Go public. “One of the best ways to get into improving mode is to ask people to criticize you in public or to criticize yourself in public. It can push you to stop being defensive. Because if you’re not showing a genuine interest in developing yourself, everyone in that room is going to know it,” says Grant. “I know one leader whose company grew to around 100 employees, and he felt people were just managing up and not telling the truth. So he called an All Hands and said, ‘I want you all to tell me everything I'm doing wrong and we're going to stay here until we've got it all on the table.’ And he started off by criticizing himself, which made others more comfortable.”

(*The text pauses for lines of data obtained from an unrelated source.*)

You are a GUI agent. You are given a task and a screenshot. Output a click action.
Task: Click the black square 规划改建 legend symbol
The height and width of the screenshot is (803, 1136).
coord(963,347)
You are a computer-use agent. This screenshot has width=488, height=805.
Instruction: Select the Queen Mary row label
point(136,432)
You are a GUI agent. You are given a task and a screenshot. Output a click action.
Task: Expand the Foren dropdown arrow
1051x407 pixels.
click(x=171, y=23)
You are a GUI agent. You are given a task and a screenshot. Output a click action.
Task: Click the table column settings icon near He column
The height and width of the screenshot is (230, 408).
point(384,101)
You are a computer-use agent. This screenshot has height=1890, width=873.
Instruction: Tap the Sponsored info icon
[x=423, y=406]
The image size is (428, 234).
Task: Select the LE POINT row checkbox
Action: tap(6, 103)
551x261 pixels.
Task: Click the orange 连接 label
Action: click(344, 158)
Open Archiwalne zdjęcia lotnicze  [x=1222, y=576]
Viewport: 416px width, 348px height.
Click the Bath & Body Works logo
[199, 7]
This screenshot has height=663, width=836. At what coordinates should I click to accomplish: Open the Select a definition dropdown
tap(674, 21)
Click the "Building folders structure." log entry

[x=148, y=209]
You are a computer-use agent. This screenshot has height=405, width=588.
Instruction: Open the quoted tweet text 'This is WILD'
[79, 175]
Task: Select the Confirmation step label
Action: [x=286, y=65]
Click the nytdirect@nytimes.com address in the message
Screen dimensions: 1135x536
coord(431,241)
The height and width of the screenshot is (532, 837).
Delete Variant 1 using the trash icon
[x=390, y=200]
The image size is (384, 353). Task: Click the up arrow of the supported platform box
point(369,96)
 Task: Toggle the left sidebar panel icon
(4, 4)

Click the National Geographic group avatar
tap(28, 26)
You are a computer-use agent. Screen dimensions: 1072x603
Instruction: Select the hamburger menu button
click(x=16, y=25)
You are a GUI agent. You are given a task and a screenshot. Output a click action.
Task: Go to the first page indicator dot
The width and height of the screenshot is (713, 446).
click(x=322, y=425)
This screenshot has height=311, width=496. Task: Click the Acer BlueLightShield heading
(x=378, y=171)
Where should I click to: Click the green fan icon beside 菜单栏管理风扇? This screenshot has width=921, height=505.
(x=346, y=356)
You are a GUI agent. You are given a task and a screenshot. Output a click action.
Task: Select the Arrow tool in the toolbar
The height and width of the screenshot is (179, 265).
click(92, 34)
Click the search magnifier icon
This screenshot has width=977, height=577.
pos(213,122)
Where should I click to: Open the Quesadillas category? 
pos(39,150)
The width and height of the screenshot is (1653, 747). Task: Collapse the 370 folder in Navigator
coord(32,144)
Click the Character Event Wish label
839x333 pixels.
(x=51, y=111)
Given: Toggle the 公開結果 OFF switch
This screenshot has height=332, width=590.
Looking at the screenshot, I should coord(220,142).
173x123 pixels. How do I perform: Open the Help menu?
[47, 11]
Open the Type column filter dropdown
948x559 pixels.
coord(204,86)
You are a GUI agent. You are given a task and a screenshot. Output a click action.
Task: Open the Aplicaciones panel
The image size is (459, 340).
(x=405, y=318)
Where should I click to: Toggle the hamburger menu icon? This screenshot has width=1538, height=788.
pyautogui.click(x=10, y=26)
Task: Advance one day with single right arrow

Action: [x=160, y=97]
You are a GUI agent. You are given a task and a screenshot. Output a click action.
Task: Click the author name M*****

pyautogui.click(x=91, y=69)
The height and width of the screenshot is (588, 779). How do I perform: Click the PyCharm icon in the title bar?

Get meta on feedback. As a professor who gets feedback from students, Grant knows a thing or two about responding to it. “Mid-course, I ask for feedback and I take the comments and send them out to all the students, typed up verbatim. But I like to take it a step further. In the next class, I stand up and analyze the comments, identifying themes and outlining changes I’ll make in response,” says Grant. “Then I ask for their feedback on my response to their feedback. ‘Give me some meta feedback.’ What’s interesting is that they’ve already made their judgement about the class. But when I go up there and give my reaction, then I’m being evaluated on how well I’m taking it. And at that point the only thing that you have to prove is that you are willing to improve.”
“You know the value of a support network, but you also need a challenge network. For the past few years I’ve had a core group of people who all have one thing in common: they believe in the potential of my work, but they’re the first ones to call BS when it falls short of that potential,” says Grant.
For Grant, this has always been an informal arrangement. But inspired by his own research into workplaces, he decided to formalize this challenge network. “Now, whenever I get an email from someone in this group, I’ll write back and say, ‘Hey, I probably should’ve told you this sooner, but you’re actually a founding member of my challenge network. Here’s what I’ve valued so much about the constructive criticism that you’ve given me, and please keep letting it fly,” he says.
It’s about taking the next step to not just stomach criticism, but to welcome it. “After that, the gloves really came off. As entrepreneurs and leaders grow more influential or senior, people become more hesitant to tell them the truth. You can counter this by inviting people into your challenge network and letting them know how much you rely on them. It’ll open the door for more unvarnished, constructive criticism,” says Grant.